Mr Lehmann said: “Given recent extraordinary and unprecedented circumstances, the announced merger represents the best available outcome.

“This has been an extremely challenging time for Credit Suisse and while the team has worked tirelessly to address many significant legacy issues and execute on its new strategy, we are forced to reach a solution today that provides a durable outcome.”

‘Exceptional situation’

In a statement, the Swiss central bank and other officials said that the agreement represented “a solution…to secure financial stability and protect the Swiss economy in this exceptional situation”.

It is also hoped that UBS’s takeover of its old rival will avoid the contagion of the kind seen in the financial crisis of 2008.

This is a significant deal but huge risks continue to lurk in the global financial system

This combination brings together not only Switzerland’s two biggest banks but two of the most significant financial institutions in the world.

There was reference during the press conference to discussions with Jeremy Hunt, the British chancellor.
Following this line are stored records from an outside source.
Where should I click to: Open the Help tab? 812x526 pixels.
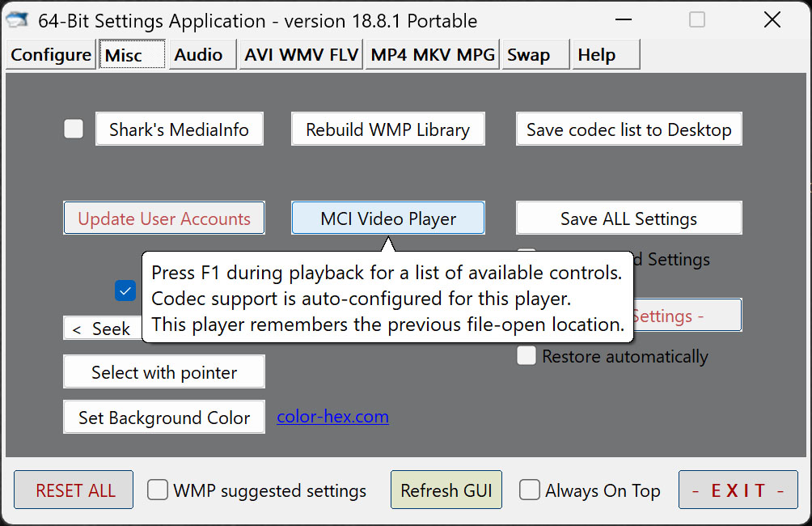tap(597, 55)
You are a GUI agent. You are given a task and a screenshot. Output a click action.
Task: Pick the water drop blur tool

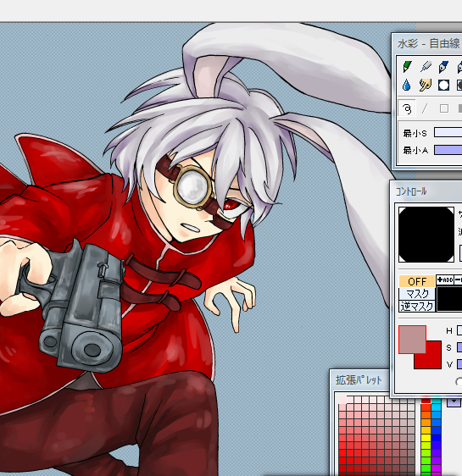pos(407,86)
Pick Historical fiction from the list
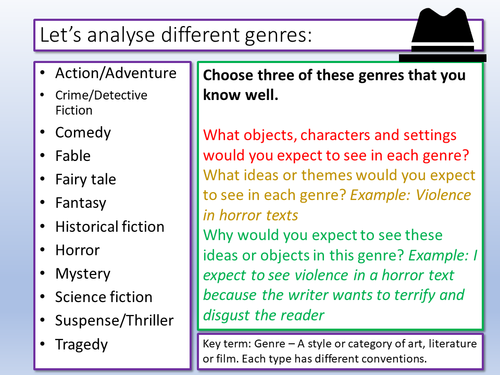Viewport: 500px width, 375px height. point(110,227)
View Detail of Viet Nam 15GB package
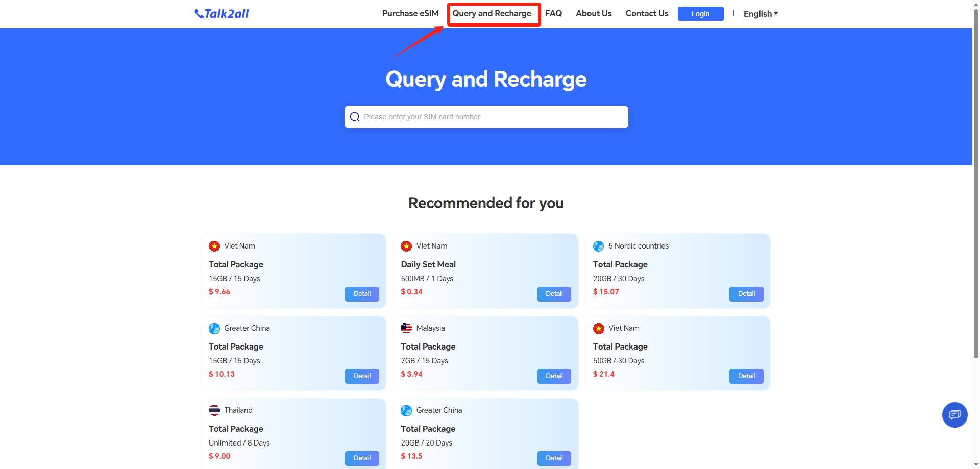This screenshot has width=980, height=469. tap(362, 294)
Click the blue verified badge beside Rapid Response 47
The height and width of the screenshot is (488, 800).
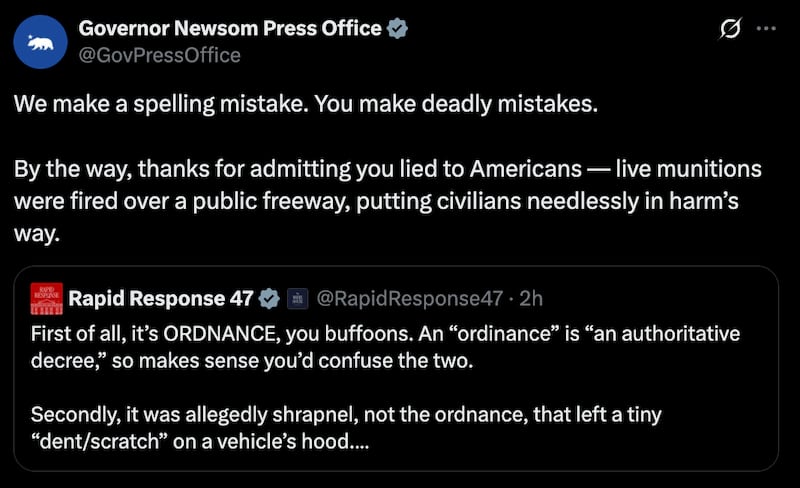(269, 297)
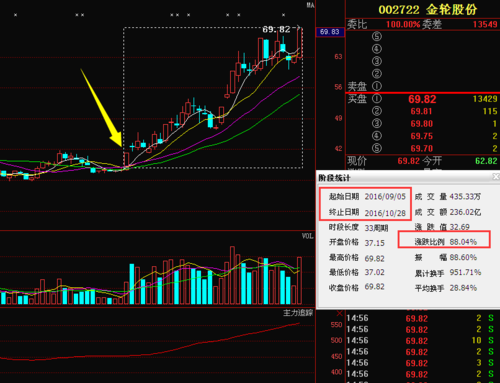The width and height of the screenshot is (500, 383).
Task: Click the VOL indicator label
Action: click(x=307, y=236)
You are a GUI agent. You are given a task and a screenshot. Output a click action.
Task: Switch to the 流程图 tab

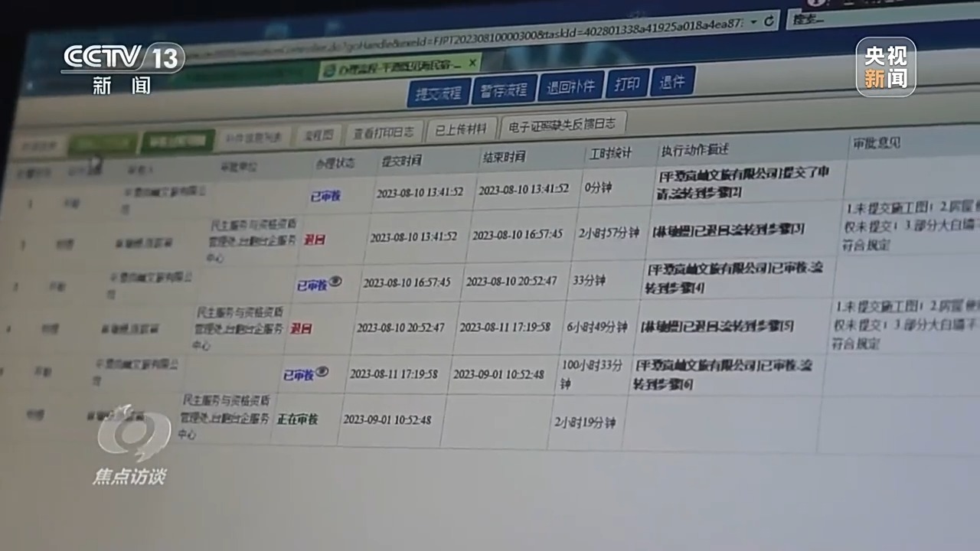[318, 135]
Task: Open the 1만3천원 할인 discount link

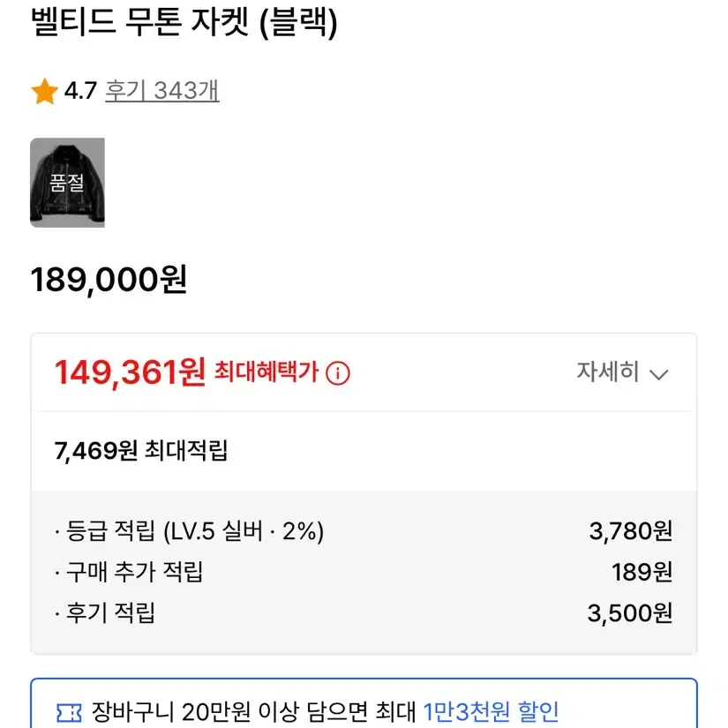Action: (x=491, y=711)
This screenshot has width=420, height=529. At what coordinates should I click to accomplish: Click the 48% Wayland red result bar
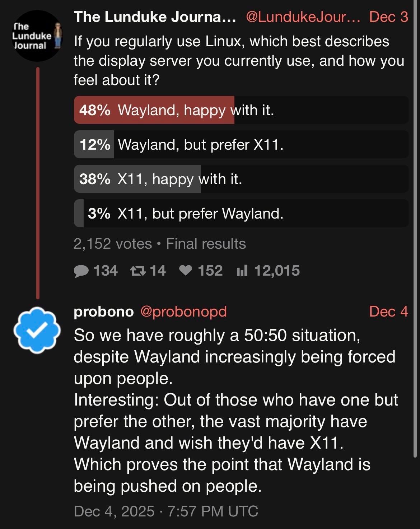pyautogui.click(x=154, y=111)
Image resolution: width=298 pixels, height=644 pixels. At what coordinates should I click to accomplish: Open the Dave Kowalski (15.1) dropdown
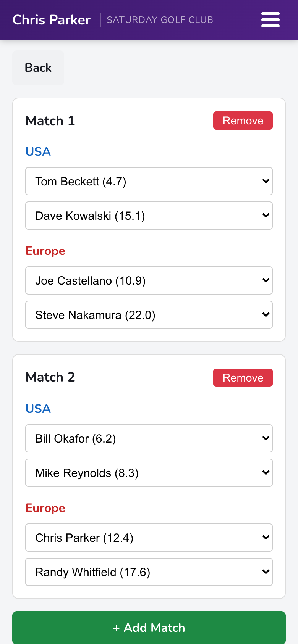coord(149,216)
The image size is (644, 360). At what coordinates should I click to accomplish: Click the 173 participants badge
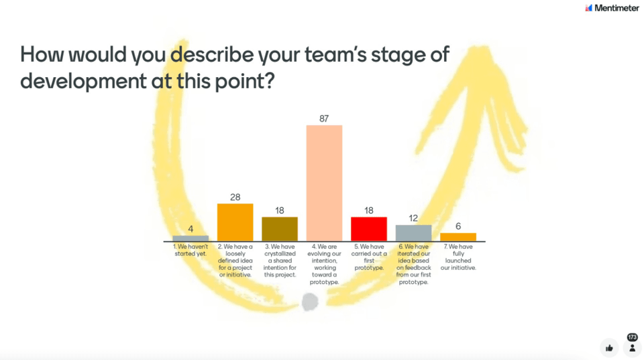[x=632, y=337]
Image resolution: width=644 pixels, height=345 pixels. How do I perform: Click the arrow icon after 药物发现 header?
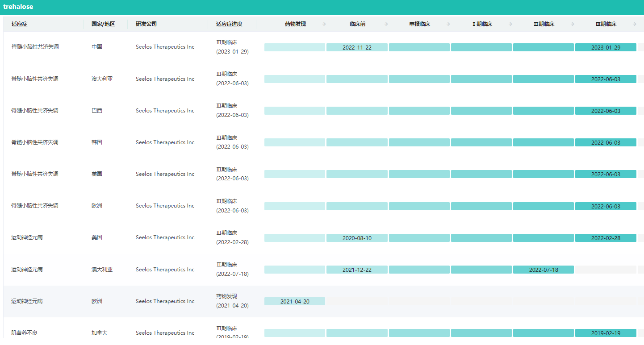324,24
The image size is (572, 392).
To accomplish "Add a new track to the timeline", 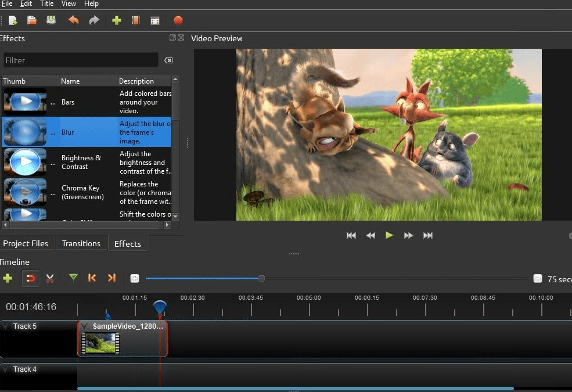I will click(x=8, y=278).
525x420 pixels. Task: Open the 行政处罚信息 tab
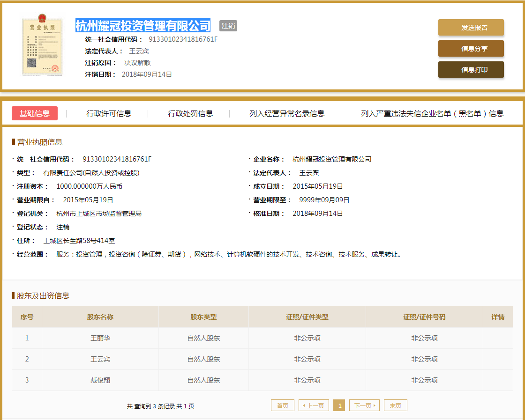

That underlines the crucial nature of this deal as governments and financial regulators around the world race to contain the banking sector’s biggest crisis of the last 15 years.

This was always a deal that the Swiss government had resisted. It had been speculated so many times over the last decade, but the Swiss government had always wanted to maintain two national banking champions.

But let’s be clear – all the parties involved in this deal have effectively been strong-armed into it by the crisis of confidence which has erupted at Credit Suisse, and which has been fomenting for some time.

UBS has been effectively strong-armed into doing this deal by the Swiss government, and Credit Suisse has been forced to accept it – there won’t be a shareholder vote on the transaction.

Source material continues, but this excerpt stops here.